= August C. Krey =

German-born American historian (1887–1961)

August Charles Krey (June 29, 1887 – July 28, 1961) was an American medievalist. He was chairman of the Department of History at the University of Minnesota from 1944 to 1955.

== Biography ==

Born in Germany, he immigrated to Wisconsin with his family as a child. He earned all his degrees from the University of Wisconsin between 1907 and 1914. He taught at the University of Texas (1910) and at the University of Illinois (1912).

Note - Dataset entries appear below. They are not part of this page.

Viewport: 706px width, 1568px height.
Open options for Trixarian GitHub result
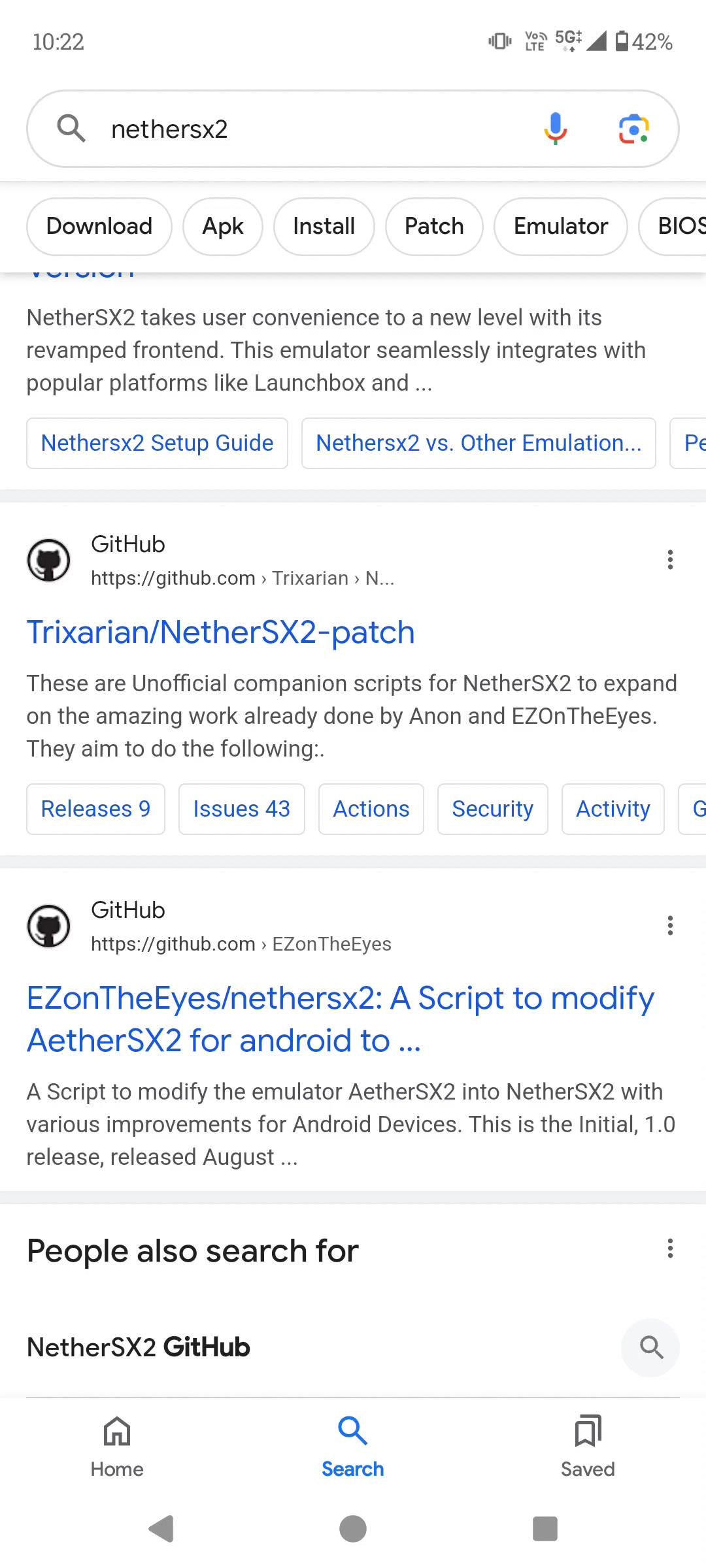670,560
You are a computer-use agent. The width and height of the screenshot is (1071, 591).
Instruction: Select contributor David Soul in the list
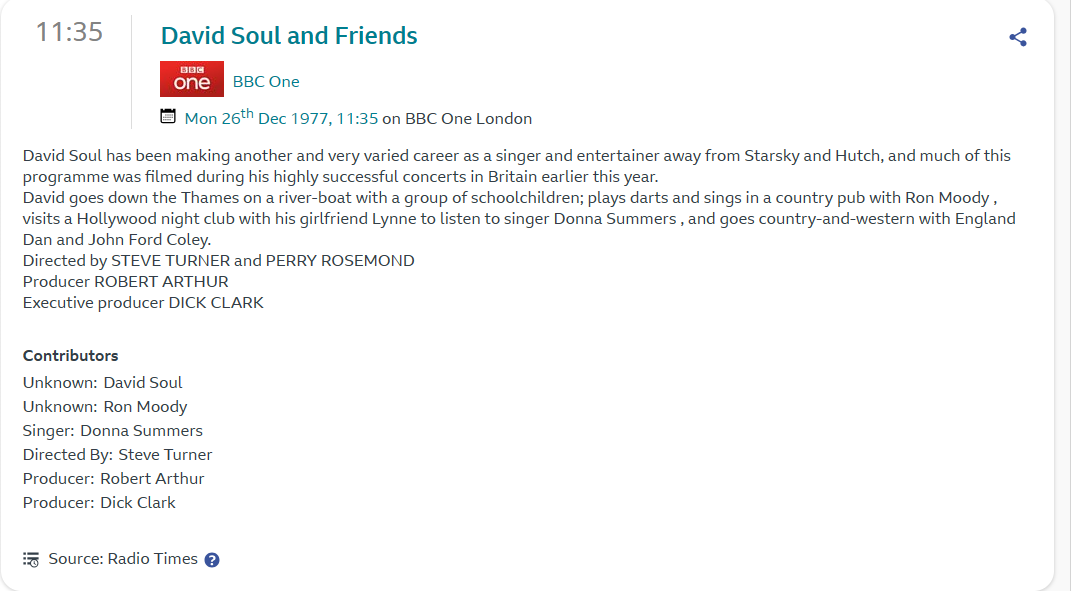click(143, 383)
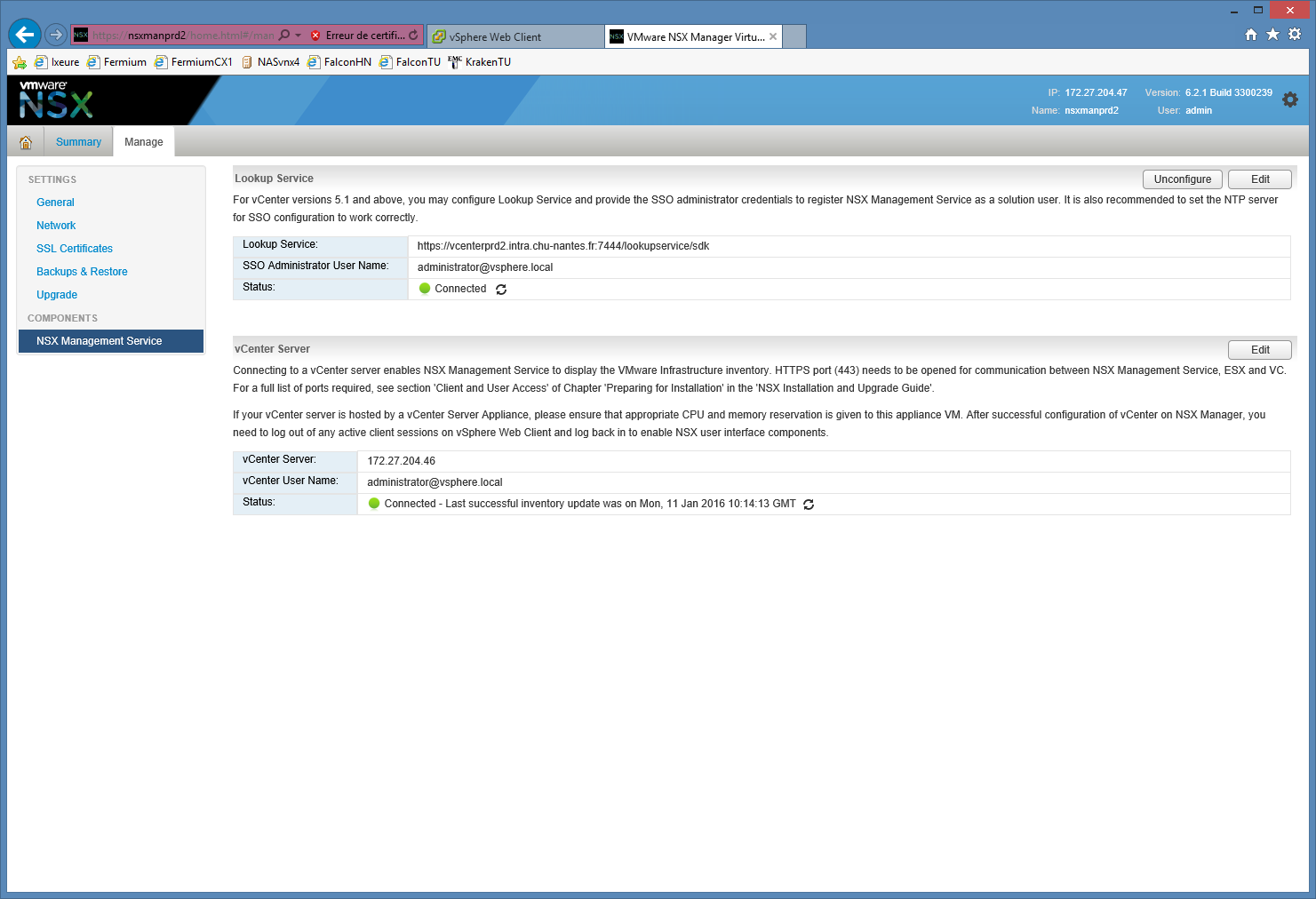
Task: Open the NSX settings gear icon
Action: pos(1290,100)
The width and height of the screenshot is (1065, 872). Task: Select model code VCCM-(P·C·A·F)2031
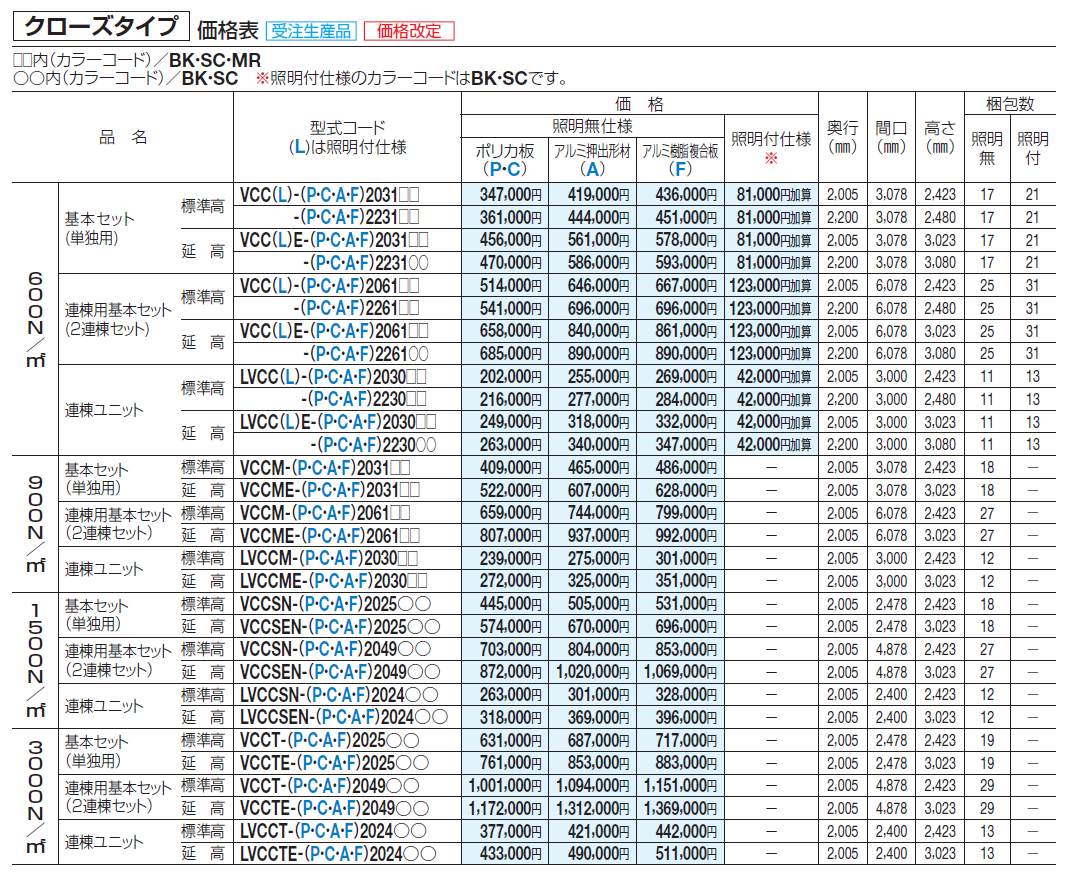tap(325, 468)
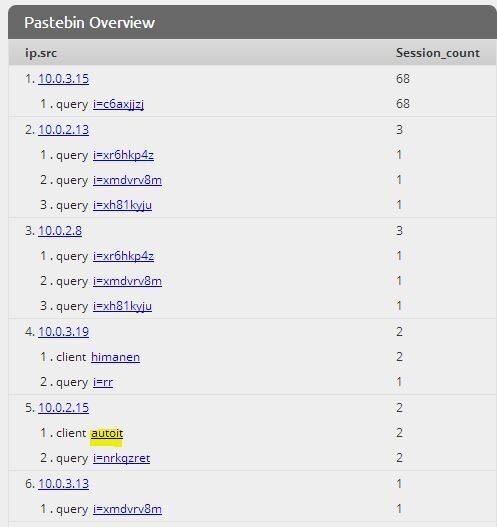The width and height of the screenshot is (497, 527).
Task: Open i=xmdvrv8m query under 10.0.3.13
Action: [127, 509]
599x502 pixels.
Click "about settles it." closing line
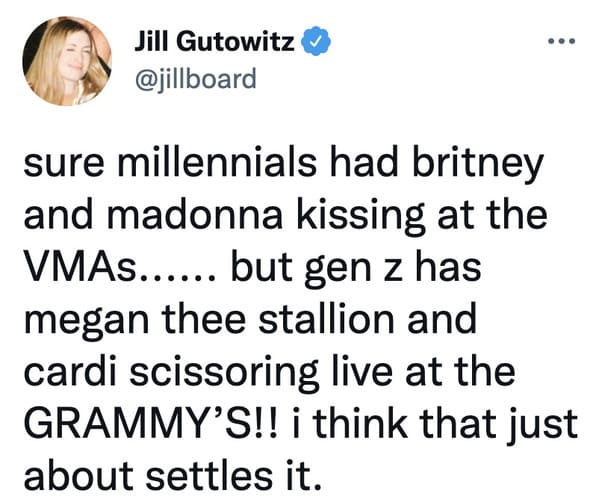[171, 476]
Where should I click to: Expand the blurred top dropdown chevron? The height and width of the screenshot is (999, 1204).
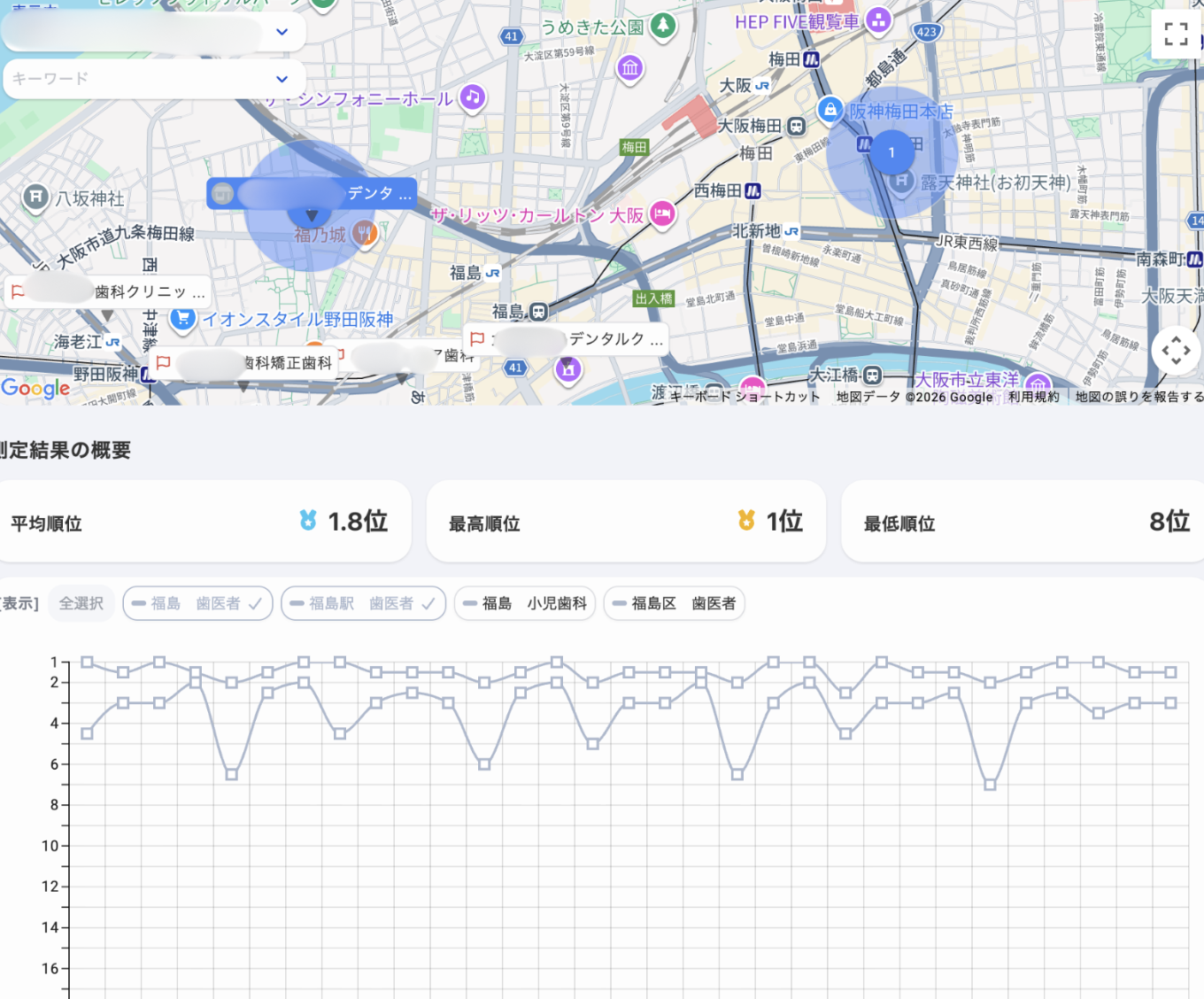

In 1913, he joined the University of Minnesota, where he spent the rest of his career, heading the Department of History from 1944 until his retirement in 1955. He was a member of the council of the American Historical Association and a member of the Medieval Academy of America.

Krey took a leading role in the definition of the social studies program in US schools, first as chairman of the American Historical Association's Committee on History in the Schools (1925–1929) and later as chairman of the Commission on the Social Studies in the Schools (1929–1934).

== Personal life ==

In 1912, Krey married Laura Letitia Smith, later known as novelist Laura Krey. After he joined the faculty of the University of Minnesota, the couple settled in St. Paul, Minnesota. They had two children, a daughter born in 1918 and a son born in 1923. Following Krey's retirement in 1955, the couple moved back to Austin, Texas. Krey died in Houston, Texas, on July 28, 1961.

== Bibliography ==

Krey coauthored with Emily Atwater Babcock the translation of William of Tyre's chronicle published in 1943 under the title A History of Deeds Done Beyond the Sea.

Some of his notable books are as follows.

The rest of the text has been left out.